United States District Court, D. Vermont

May 4, 2016



          WILLIAM K. SESSIONS III, District Judge.

         Plaintiff Ernest J. Ciccotelli, an attorney proceeding pro se, brings the present case against Deutsche Bank National Trust Company, as Trustee for Long Beach Mortgage Loan Trust 2006-WL2 ("DBNTC"), and several related entities and individuals. Ciccotelli seeks both monetary damages and a discharge of his 2005 mortgage on the grounds that Defendants have engaged in unfair and deceptive acts, and have caused the title to his property to become unmarketable.

         Currently before the Court are (1) DBNTC's motion to dismiss (ECF No. 18); (2) Ciccotelli's motion to amend the Complaint (ECF No. 26); (3) Ciccotelli's motion for default judgment (ECF No. 30); (4) Defendants' motion to vacate the entry of default (ECF No. 37); (5) DBNTC's motion to seal (ECF No. 32); and (6) Ciccotelli's motion to dismiss the motion to seal (ECF No. 34). For the reasons that follow, the Court grants DBNTC's motion to dismiss and denies Ciccotelli's motion to amend. The Court also denies Ciccotelli's motion for default judgment and grants Defendants' motion to vacate the entry of default. Finally, the Court grants DBNTC's motion to seal and denies Ciccotelli's related motion.

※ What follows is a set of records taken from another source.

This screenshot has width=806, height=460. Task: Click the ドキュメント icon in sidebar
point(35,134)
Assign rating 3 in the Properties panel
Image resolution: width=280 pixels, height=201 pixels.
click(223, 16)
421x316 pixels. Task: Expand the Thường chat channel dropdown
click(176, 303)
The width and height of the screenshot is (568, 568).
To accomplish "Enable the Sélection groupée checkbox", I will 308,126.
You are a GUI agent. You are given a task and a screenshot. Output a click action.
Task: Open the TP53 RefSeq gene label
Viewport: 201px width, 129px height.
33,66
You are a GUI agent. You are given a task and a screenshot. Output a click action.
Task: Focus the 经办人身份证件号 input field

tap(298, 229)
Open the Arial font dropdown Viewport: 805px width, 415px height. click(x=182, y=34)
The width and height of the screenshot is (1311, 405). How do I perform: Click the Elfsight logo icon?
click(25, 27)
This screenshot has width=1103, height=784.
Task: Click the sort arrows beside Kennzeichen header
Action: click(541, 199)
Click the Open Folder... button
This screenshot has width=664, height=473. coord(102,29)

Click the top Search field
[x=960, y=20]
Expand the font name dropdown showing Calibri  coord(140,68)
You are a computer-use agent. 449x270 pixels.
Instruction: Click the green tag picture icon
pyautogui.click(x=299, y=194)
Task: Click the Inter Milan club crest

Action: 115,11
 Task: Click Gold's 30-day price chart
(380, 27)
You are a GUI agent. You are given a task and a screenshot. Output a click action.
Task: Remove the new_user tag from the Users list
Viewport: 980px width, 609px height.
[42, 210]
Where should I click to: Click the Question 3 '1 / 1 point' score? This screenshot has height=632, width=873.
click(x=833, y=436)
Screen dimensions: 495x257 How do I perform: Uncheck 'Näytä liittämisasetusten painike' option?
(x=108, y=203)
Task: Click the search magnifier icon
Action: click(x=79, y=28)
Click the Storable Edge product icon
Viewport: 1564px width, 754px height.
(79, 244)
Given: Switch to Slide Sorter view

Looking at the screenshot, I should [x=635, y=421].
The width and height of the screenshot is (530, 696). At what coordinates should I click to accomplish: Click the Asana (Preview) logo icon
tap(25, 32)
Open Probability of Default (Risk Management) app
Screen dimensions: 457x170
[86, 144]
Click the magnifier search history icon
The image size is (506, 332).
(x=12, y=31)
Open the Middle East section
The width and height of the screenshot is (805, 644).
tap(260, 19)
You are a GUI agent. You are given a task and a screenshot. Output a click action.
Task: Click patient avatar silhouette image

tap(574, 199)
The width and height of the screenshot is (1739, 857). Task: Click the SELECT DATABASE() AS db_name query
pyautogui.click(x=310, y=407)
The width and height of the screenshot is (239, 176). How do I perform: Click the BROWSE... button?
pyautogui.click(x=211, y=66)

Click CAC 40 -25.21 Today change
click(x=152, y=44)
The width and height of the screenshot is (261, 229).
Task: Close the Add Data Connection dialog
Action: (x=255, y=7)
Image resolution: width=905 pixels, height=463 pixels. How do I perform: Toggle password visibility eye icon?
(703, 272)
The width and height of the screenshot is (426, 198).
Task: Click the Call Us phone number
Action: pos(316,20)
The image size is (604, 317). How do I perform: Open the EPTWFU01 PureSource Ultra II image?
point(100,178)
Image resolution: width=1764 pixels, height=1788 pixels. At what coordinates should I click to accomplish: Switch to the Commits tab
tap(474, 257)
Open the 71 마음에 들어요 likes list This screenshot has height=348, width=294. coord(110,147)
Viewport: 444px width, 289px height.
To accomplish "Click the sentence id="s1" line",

         Plaintiff Ciccotelli lives in a home that he designed and built at 49 Tigertown Road in Norwich, Vermont ("Property"). On September 19, 2005, Ciccotelli executed a $165, 000 promissory note ("Note") made payable to Long Beach Mortgage Company. To secure his promise to pay his obligation under the Note, Ciccotelli executed a Mortgage on the Property on the same day. The Mortgage, which identifies Long Beach Mortgage Company as the lender, was recorded in the Norwich land records at Book 174, Pages 514-533. No assignments of mortgage have been recorded.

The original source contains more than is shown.